→ **SUPPLIED ENTRIES**:
┄┄┄┄┄┄┄┄┄┄┄┄┄┄┄┄┄┄┄┄
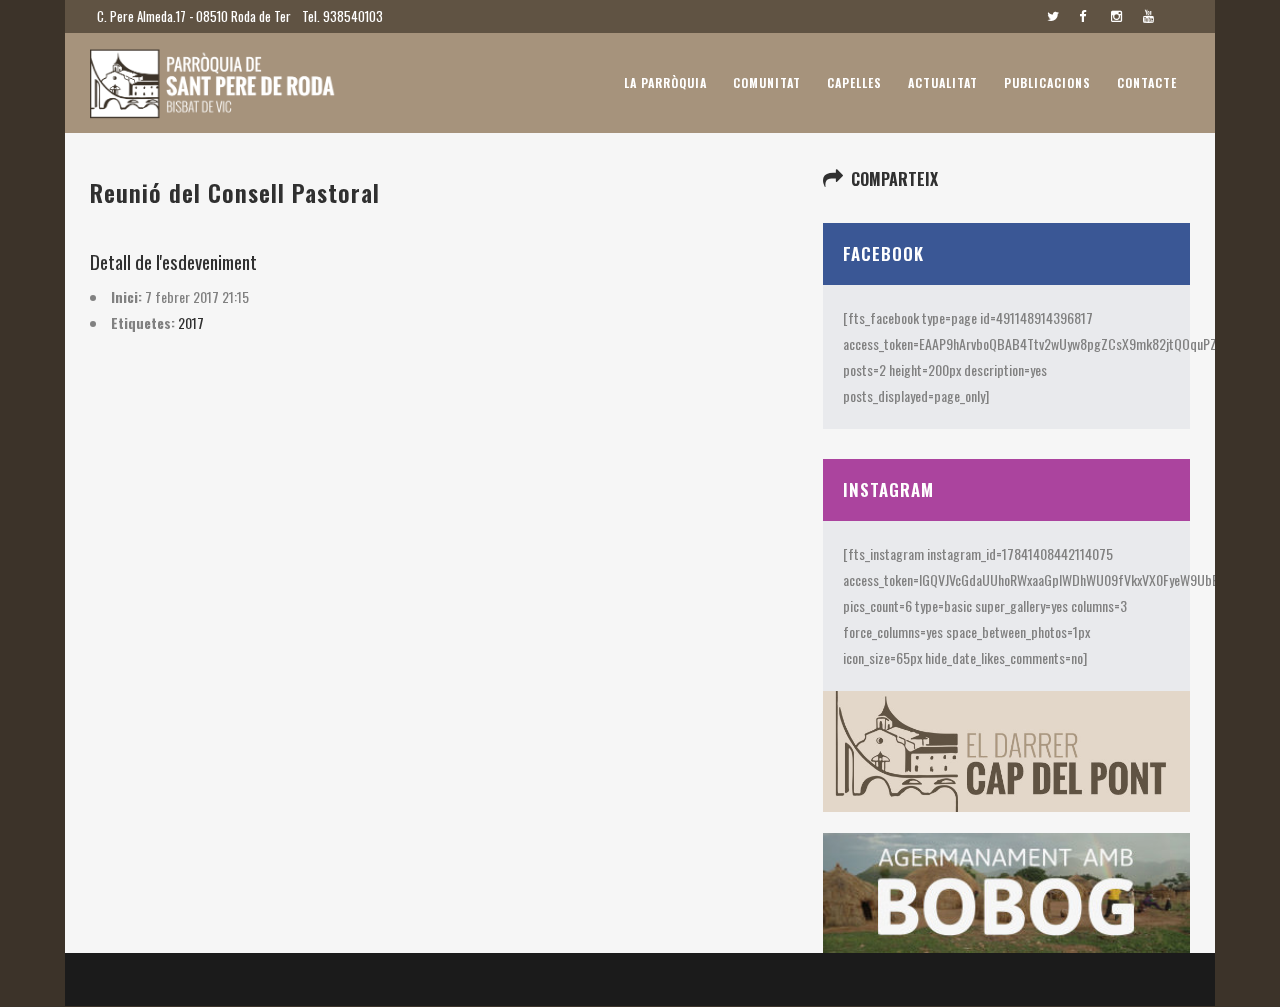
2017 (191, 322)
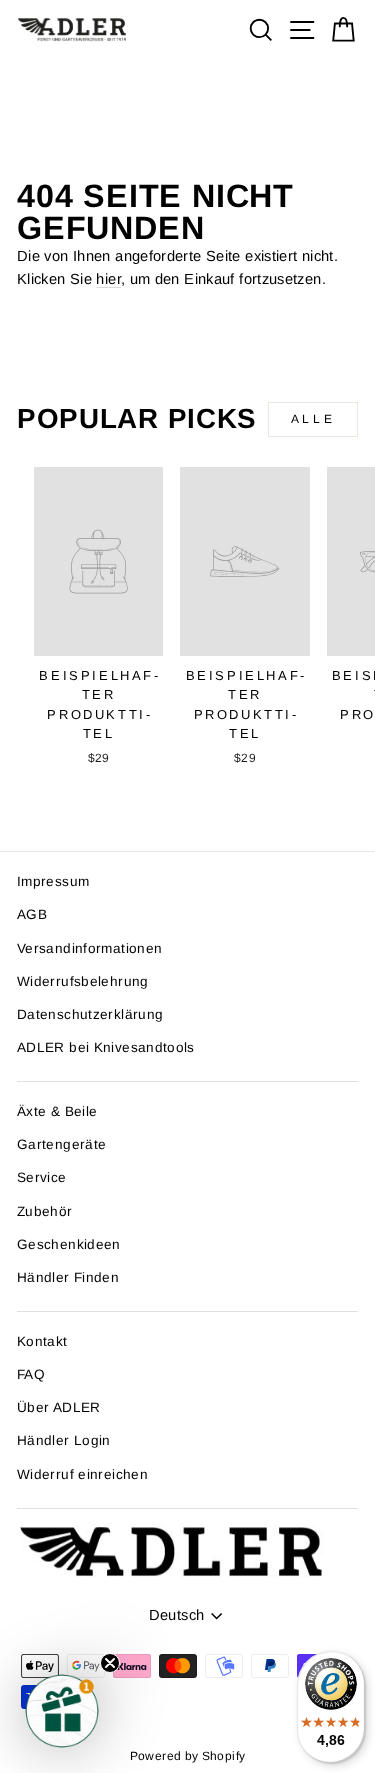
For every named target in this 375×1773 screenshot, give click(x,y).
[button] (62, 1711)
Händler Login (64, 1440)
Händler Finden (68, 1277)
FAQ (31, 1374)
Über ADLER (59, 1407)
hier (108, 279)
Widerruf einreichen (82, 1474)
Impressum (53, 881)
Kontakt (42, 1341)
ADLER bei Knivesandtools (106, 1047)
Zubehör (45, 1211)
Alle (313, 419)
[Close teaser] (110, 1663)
┄┄┄┄┄┄┄┄┄┄┄┄┄┄┄┄┄┄┄┄
→ **YOUR ASSIGNMENT**: In your copy, every entry above must match word for word, and no picture may appear.

→ **EXERCISE RESPONSE**:
2017 (191, 322)
For every named target in this 375×1773 screenshot, give click(x,y).
[button] (62, 1711)
Händler Login (64, 1440)
Händler Finden (68, 1277)
FAQ (31, 1374)
Über ADLER (59, 1407)
hier (108, 279)
Widerruf einreichen (82, 1474)
Impressum (53, 881)
Kontakt (42, 1341)
ADLER bei Knivesandtools (106, 1047)
Zubehör (45, 1211)
Alle (313, 419)
[Close teaser] (110, 1663)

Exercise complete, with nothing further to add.